Overview
- Manufacturer: General Motors
- Production: 2017–present

Body and chassis
- Class: 9-speed transverse automatic transmission
- Related: Ford 8F

Chronology
- Predecessor: 6F 35 • 6F 50 • 6F 55

= GM 9T50 transmission =

9-speed automatic from 2017

The General Motors Hydra-Matic 9T 50 and similar 9T 45, 9T 60, and 9T 65 are part of the 9T family of electronic automatic transmissions with nine forward speeds for light-duty transversely-mounted applications. It was designed and manufactured by General Motors, equipped on automobiles starting with the 2017 model year; the 9T family was developed from an earlier joint GM–Ford 6-speed automatic transmission. Ford sells derivatives of the 9T with one forward speed removed as the 8F family.

== History ==

Ford and GM announced a joint venture to share automatic transmission designs in April 2013: GM would adopt a 10-speed longitudinal transmission primarily designed by Ford, and in exchange, Ford would adopt the GM 9T 9-speed transverse transmission. Ford declined to use the GM 9T, however, as the promised improvement in fuel consumption was less than expected, and removed one gear, resulting in the Ford 8F family.

== Design ==

=== Overview ===

During the development of the 9T, GM received 60 new patents while building 800 prototypes.
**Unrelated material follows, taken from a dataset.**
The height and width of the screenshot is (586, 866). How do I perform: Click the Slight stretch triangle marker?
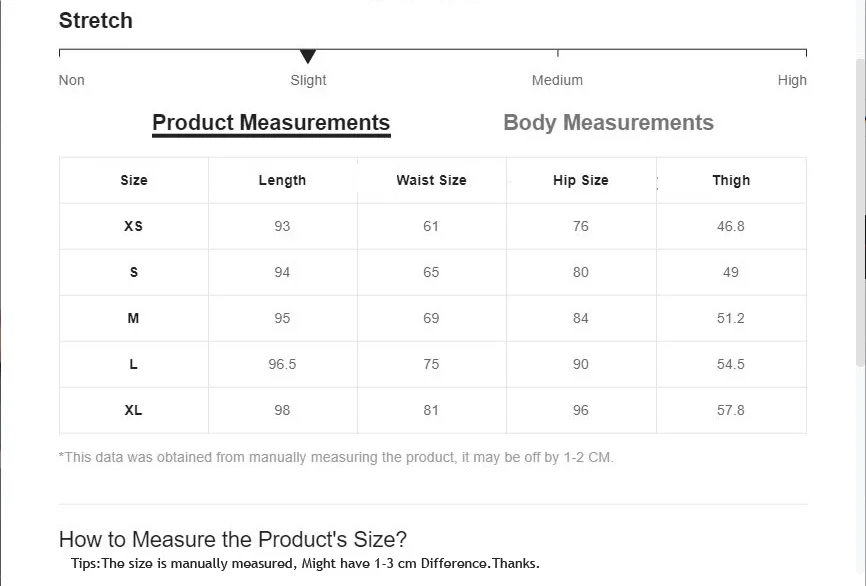pyautogui.click(x=308, y=57)
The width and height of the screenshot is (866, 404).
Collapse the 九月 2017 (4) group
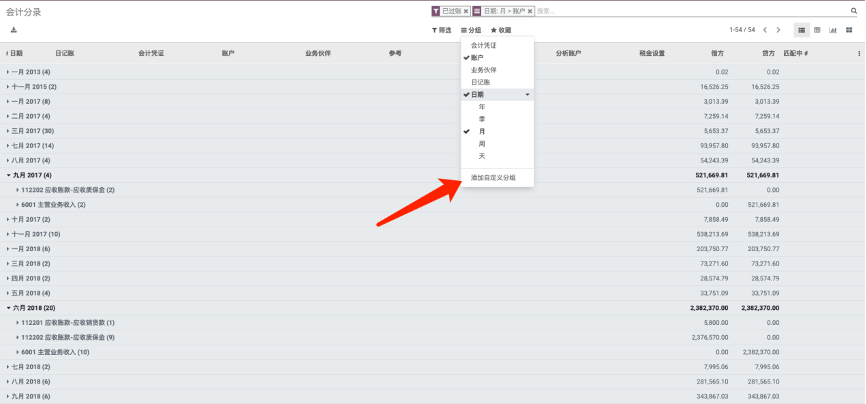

It was developed from the 6T 41 (Gen 3) and designed to occupy approximately the same volume as that prior six-speed automatic and retain that transmission's on-axis design, which aligns all the planetary gears with the crankshaft. The addition of three gears was facilitated by adding a "selectable one-way clutch" which can act either as a sprag clutch, freewheeling in one direction and locking up in the other, or freewheeling in both directions. In addition, the transmission supports start-stop systems by including a spring-loaded hydraulic accumulator to engage the first-gear clutches upon restarting the engine. The 8th gear ratio of the 9T corresponds to the 6th gear ratio of the 6T 40, allowing lower engine speeds in 9th gear. Two of the three planetary gear sets have similar designs between the 9T and 6T 40; for the third, the 9T switches to a compound set.

=== Related: Ford 8F ===

The 9T 50 and similar Ford 8F 35 both share components with the GM 6T 40 and Ford 6F 35.

== Models ==

9T gear ratios
| 1 | 2 | 3 | 4 | 5 | 6 | 7 | 8 | 9 | R | Final drive |
|---|---|---|---|---|---|---|---|---|---|---|
| 4.689 | 3.306 | 3.012 | 2.446 | 1.923 | 1.446 | 1.000 | 0.747 | 0.617 | 2.960 | 2.89, 3.17, 3.32, 3.47, 3.63, 3.80 |

The last two digits of the model number indicate maximum GVWR and towing capacity, with higher numbers having a larger capacity.

Model differences
| Model | Max. trailer weight | Max. GVWR |
| 9T 45 | 1,743 kg (3,843 lb) | 2,700 kg (6,000 lb) |
| 9T 50 | 2,598 kg (5,728 lb) | 2,730 kg (6,020 lb) |
| 9T 60 | 3,080 kg (6,790 lb) |
| 9T 65 | 2,473 kg (5,452 lb) | 2,930 kg (6,460 lb) |

== Applications ==

=== 9T 45 ===

- 2018– GMC Terrain (1.5 L LYX & LSD)

=== 9T 50 ===

- 2019– Cadillac XT4 (2.0 T LSY)* 2020– Cadillac XT6 (2.0 T LSY, 3.6 L LGX)
- 2019– Chevrolet Blazer (2.5 L LCV)
- 2017– Chevrolet Malibu (2.0 T LTG)
- 2020– GMC Acadia (2.5 L LCV)

=== 9T 60 ===

- 2020– GMC Acadia (2.0 T LSY)

=== 9T 65 ===

- 2018– Buick Enclave (3.6 L LFY)
- 2017– Buick LaCrosse (3.6 L LGX)
- 2019– Chevrolet Blazer (3.6 L LGX)
- 2018– Chevrolet Traverse (3.6 L LFY)
- 2018– GMC Acadia (3.6 L LGX)

== Imperfections ==

In December 2020, GM initiated a program to repair or replace 9T 65 transmissions which were causing issues. Repairs were limited to external components only. The program applied to vehicles that had less than 18000 mi and had been delivered within the past 18 months. A recall was issued in March 2023 for certain crossover vehicles which may have a transmission that was assembled using an incorrectly sized sun gear.